GitHunt
HI

hirmeos/entity-fishing-client-python

Repository hosting the common code for the entity-fishing clients

HIRMEOS Entity Fishing client

.. image:: http://img.shields.io/:license-apache-blue.svg
:target: http://www.apache.org/licenses/LICENSE-2.0.html

.. image:: https://travis-ci.org/hirmeos/entity-fishing-client-python.svg?branch=master
:target: https://travis-ci.org/hirmeos/entity-fishing-client-python

Python client to query the Entity Fishing service API_ developed in the context of the EU H2020 HIRMEOS project (WP3).
For more information about entity-fishing, please check the Entity Fishing Documentation_.
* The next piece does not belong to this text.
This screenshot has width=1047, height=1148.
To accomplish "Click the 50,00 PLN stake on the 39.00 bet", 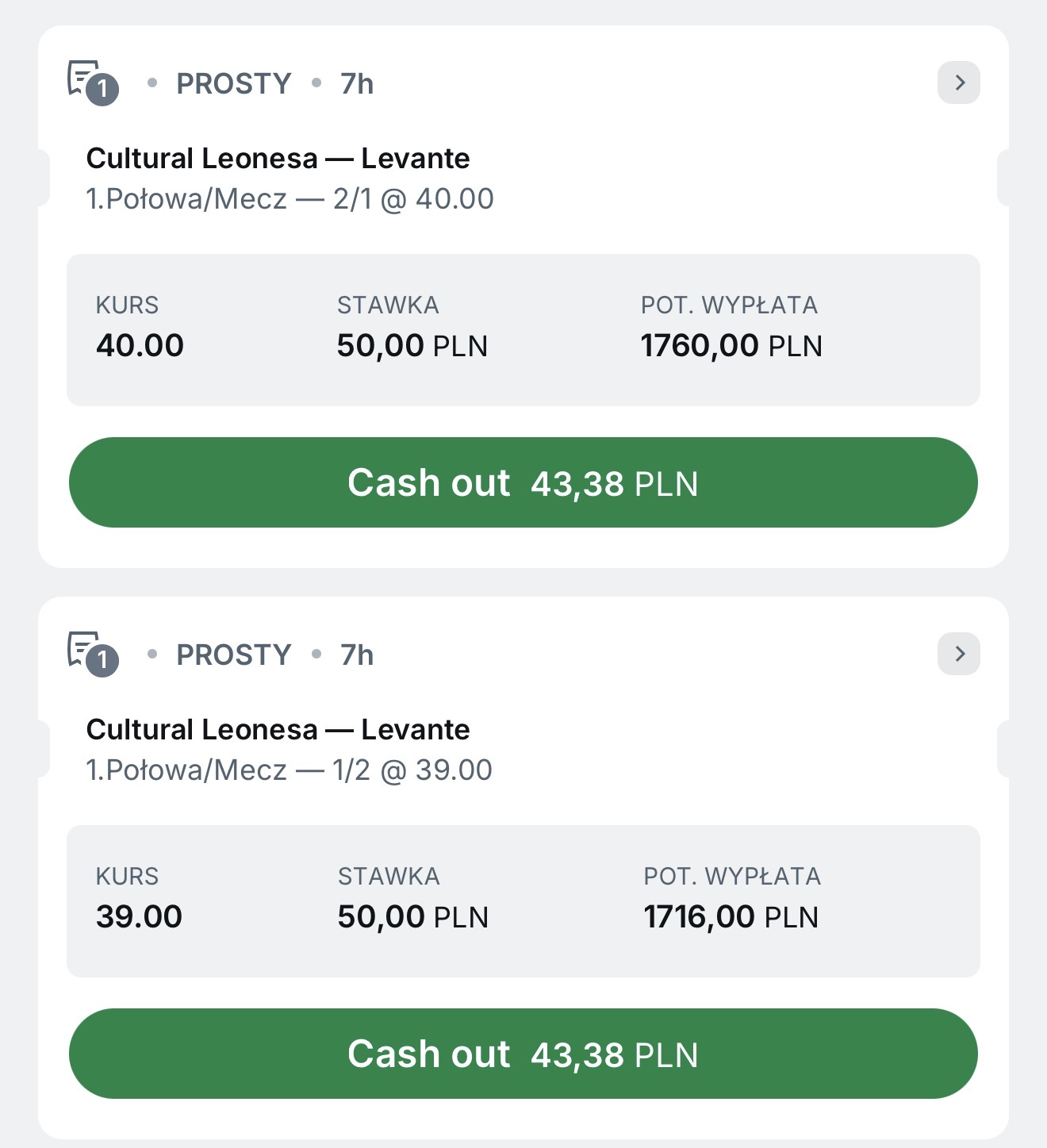I will (x=412, y=916).
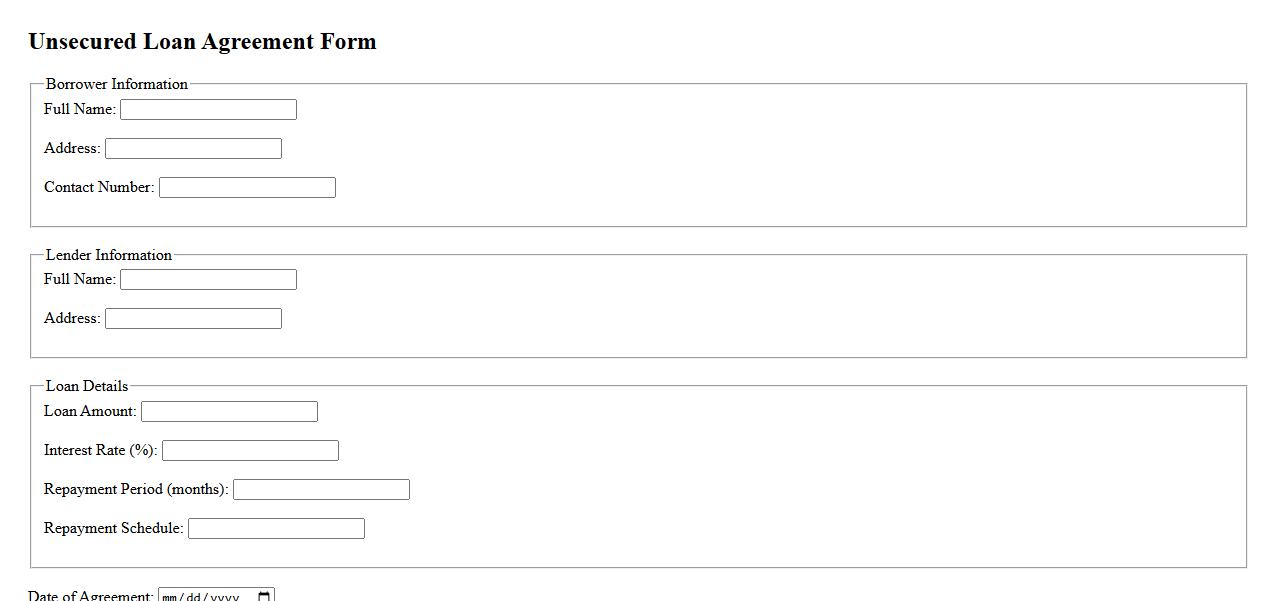Click the Lender Full Name text box
Image resolution: width=1278 pixels, height=601 pixels.
[208, 279]
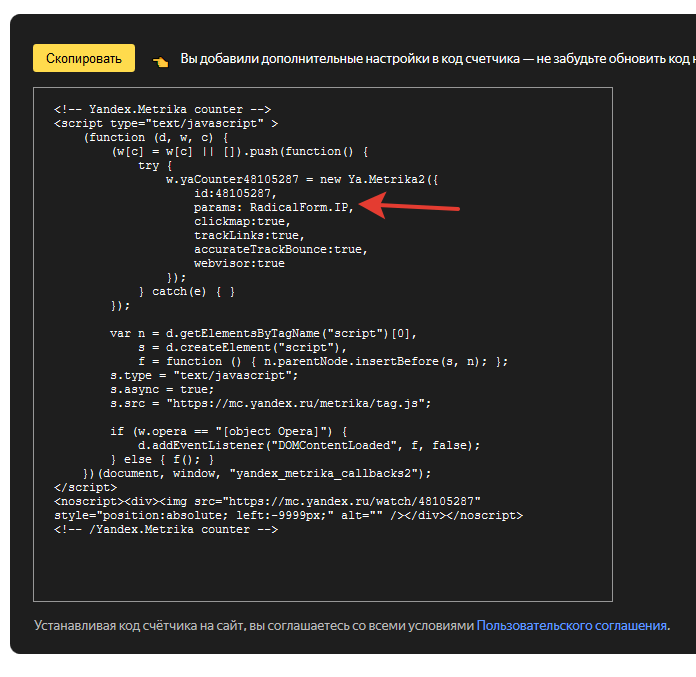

.. _Entity Fishing service API: http://github.com/kermitt2/nerd
.. _Entity Fishing Documentation: http://nerd.readthedocs.io

Installation

The client can be installed using pip:

pip install entity-fishing-client

Usage

Disambiguation
##############

.. code-block:: python

from nerd import nerd_client
client = nerd_client.NerdClient()

To disambiguate text (> 5 words):

.. code-block:: python

client.disambiguate_text(
    "Linux is a name that broadly denotes a family of free and open-source software operating systems (OS) built around the Linux kernel."
)

To disambiguate a search query

.. code-block:: python

client.disambiguate_query(
    "python method acronym concrete"
)

To process a PDF:

.. code-block:: python

client.disambiguate_pdf(pdfFile, language)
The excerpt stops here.